• _EXPLORE THE MATERIAL_
**1)** According to the Lac Boivin article, in what year did Granby begin using the lake as a source of drinking water?
**2)** Please write out the part of the Lac Boivin article that opens with the words containing "Lac Henderson and" and closes with "about 600 m.".

- Aerial view of Lac Boivin
- Location: Granby, Quebec, Estrie, Quebec, Canada
- Coordinates: 45°24′05″N 72°41′47″W﻿ / ﻿45.40139°N 72.69639°W
- Type: Artificial lake / reservoir
- Primary inflows: North Yamaska River
- Primary outflows: North Yamaska River
- Catchment area: 212 km^{2} (82 sq mi)
- Basin countries: Canada
- Max. length: 2.5 km (1.6 mi)
- Max. width: 0.6 km (0.37 mi)
- Surface area: 1.35 km^{2} (0.52 sq mi)
- Average depth: 1.5 m (4.9 ft)
- Max. depth: 5.5 m (18.0 ft)
- Settlements: Granby

= Lac Boivin =

Artificial lake in Granby, Quebec, Canada

Lac Boivin is an artificial lake on the North Yamaska River in Granby, Quebec, Canada. Its surface area is about 1.35 km2 and its average depth is 1.5 m. The watershed upstream covers approximately 212 km2 and includes Lake Waterloo and the Choinière Reservoir.

Damming of the North Yamaska at Granby began in 1815, when water was needed for local mills. Later dams enlarged the pond, and Granby used Lac Boivin as a source of drinking water beginning in 1932. In the 1970s, a proposal to dredge the lake and fill parts of its marsh brought opposition from local naturalists. The marsh was subsequently retained for conservation and interpretation, while recreational development was concentrated elsewhere on the shore. The lake and surrounding wetlands were recognized in 2000 under Canada's Important Bird Area program.

Quebec's lake-monitoring network classified Lac Boivin as eutrophic in 2024.

== Toponymy ==

Lac Henderson and Lac Granby are earlier names for the lake. Lac Boivin was already being used locally in 1967. The Commission de toponymie du Québec made the name official on 22 January 1974. It commemorates Ernest Boivin and his son Horace, both former mayors of Granby. Horace Boivin was also one of the founders of La Voix de l'Est in 1935.

== Geography and hydrology ==

Panorama of Lac Boivin, with Mont Shefford in the background

Lac Boivin is within the urban area of Granby, in the La Haute-Yamaska Regional County Municipality. From southwest to northeast it extends about 2.5 km; its maximum width is about 600 m.

• _ENTRIES PROVIDED_

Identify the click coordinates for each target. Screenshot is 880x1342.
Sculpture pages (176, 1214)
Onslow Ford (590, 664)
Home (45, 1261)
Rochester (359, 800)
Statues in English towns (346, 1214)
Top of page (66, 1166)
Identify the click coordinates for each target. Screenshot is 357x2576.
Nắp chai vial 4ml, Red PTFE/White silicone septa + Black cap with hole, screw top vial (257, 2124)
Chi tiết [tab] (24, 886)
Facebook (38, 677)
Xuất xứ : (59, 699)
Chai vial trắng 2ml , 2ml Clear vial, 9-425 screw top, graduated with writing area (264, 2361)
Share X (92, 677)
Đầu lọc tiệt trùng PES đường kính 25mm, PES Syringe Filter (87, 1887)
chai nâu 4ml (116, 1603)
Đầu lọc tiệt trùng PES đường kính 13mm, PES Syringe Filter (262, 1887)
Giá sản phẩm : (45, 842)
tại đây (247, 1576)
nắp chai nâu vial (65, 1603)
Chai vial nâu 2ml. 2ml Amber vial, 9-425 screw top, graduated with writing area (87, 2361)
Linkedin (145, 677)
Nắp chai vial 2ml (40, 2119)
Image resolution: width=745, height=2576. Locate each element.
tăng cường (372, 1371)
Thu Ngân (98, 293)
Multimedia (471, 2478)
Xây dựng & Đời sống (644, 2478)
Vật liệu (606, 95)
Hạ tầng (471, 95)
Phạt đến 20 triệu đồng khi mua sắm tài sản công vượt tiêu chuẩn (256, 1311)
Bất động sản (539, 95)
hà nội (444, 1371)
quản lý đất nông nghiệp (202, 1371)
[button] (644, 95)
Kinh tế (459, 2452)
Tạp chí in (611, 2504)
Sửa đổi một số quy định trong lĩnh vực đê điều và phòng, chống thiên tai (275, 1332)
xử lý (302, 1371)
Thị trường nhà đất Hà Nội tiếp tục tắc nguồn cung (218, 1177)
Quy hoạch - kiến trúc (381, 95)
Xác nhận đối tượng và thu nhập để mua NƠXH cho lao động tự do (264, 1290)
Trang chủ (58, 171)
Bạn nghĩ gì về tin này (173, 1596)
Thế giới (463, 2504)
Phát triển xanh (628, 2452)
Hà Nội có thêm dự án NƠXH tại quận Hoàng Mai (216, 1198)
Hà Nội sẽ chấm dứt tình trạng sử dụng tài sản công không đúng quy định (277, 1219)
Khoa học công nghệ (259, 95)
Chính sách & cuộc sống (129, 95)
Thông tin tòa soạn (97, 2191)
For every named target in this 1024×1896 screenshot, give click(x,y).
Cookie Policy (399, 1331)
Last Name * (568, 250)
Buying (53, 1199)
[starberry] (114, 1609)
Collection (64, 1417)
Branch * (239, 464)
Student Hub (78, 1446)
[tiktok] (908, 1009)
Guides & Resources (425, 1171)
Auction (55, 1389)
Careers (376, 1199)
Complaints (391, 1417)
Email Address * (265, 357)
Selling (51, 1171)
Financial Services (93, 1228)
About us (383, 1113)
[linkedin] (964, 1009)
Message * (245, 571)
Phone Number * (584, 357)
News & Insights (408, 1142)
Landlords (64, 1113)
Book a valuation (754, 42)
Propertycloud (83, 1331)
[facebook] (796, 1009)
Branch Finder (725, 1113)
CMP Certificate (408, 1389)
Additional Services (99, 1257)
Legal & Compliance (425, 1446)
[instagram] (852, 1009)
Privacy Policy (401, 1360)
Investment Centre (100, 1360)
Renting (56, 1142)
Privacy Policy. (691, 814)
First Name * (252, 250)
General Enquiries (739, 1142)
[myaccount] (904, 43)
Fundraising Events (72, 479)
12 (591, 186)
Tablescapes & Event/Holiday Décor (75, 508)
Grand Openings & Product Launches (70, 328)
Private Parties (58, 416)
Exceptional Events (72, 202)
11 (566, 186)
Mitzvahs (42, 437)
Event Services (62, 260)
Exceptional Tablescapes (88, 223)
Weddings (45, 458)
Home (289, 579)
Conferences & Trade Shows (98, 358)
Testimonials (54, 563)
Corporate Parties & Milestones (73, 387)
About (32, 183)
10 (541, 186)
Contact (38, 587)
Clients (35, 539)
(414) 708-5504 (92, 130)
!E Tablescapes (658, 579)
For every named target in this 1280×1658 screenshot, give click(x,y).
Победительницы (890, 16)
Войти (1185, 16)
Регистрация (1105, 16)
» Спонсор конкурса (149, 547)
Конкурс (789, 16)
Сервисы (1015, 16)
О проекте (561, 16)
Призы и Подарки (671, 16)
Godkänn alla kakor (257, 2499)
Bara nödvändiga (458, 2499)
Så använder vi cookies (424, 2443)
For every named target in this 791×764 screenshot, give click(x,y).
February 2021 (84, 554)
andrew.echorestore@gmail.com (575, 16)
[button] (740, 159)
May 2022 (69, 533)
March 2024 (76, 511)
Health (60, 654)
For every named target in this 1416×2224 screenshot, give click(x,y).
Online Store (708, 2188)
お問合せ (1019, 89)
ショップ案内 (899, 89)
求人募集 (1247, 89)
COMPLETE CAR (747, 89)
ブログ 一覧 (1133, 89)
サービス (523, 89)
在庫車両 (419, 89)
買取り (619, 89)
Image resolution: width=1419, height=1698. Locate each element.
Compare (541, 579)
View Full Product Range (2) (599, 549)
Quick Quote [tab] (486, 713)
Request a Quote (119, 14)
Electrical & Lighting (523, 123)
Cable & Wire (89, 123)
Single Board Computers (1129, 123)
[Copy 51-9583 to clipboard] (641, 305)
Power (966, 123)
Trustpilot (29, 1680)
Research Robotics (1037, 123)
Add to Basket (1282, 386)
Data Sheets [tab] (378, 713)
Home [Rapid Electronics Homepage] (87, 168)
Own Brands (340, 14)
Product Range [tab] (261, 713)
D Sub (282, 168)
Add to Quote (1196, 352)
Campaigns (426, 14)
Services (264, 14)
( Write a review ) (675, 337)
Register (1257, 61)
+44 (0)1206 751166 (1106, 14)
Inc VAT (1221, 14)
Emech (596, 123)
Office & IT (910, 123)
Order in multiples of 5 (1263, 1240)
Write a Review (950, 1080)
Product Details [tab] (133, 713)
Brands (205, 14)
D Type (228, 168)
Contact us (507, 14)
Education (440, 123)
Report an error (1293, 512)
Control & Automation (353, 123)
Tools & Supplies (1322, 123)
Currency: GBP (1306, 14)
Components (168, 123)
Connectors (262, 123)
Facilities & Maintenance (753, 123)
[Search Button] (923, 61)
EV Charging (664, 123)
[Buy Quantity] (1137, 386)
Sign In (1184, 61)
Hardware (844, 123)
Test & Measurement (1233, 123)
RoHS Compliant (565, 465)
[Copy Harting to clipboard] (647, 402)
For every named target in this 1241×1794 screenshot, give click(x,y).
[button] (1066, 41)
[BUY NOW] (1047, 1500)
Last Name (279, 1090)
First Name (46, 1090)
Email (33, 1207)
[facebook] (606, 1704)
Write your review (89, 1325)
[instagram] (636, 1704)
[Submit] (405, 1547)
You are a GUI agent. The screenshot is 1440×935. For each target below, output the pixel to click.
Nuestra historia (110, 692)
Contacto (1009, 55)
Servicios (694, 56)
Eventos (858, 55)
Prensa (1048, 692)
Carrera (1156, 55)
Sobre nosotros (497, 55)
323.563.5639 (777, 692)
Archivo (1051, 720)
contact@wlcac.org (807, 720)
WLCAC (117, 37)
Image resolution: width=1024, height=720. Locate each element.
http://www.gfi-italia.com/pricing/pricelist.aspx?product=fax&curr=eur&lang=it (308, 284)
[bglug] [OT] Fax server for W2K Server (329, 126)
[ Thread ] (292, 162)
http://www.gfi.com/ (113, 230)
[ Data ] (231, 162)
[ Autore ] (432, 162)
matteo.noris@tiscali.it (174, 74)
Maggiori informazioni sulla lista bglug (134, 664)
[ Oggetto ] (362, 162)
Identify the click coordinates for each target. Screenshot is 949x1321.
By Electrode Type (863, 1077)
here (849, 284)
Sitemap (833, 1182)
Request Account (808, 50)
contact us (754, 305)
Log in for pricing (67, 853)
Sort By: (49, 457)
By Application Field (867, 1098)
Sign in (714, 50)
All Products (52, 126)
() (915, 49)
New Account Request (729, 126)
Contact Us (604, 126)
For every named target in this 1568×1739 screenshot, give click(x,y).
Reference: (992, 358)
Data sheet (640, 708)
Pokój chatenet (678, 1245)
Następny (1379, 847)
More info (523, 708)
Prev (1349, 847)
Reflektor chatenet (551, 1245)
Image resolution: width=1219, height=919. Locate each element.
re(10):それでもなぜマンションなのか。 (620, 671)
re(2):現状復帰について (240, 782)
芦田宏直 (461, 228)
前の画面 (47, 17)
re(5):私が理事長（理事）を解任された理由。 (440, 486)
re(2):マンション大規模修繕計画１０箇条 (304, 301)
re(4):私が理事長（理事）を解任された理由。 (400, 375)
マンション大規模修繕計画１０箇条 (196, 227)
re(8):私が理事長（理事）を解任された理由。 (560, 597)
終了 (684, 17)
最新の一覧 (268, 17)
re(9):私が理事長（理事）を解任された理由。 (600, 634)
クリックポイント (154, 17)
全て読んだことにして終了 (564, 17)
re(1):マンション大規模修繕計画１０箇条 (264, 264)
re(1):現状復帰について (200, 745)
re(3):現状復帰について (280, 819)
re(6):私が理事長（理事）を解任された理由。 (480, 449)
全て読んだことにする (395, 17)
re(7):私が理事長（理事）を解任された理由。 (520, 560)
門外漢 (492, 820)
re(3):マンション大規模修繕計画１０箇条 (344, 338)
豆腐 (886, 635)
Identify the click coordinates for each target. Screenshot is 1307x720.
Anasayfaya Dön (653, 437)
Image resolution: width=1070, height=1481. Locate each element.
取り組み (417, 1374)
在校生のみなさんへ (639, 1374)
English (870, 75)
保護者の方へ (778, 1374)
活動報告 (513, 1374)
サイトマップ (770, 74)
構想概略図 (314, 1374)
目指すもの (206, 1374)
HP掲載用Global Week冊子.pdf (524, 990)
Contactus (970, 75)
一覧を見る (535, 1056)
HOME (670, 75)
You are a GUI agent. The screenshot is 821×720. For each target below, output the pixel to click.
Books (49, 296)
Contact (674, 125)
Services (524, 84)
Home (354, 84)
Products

• _TASK-BY-TASK SOLUTIONS_
**1)** 1932

**2)**
Lac Henderson and Lac Granby are earlier names for the lake. Lac Boivin was already being used locally in 1967. The Commission de toponymie du Québec made the name official on 22 January 1974. It commemorates Ernest Boivin and his son Horace, both former mayors of Granby. Horace Boivin was also one of the founders of La Voix de l'Est in 1935.

== Geography and hydrology ==

Panorama of Lac Boivin, with Mont Shefford in the background

Lac Boivin is within the urban area of Granby, in the La Haute-Yamaska Regional County Municipality. From southwest to northeast it extends about 2.5 km; its maximum width is about 600 m.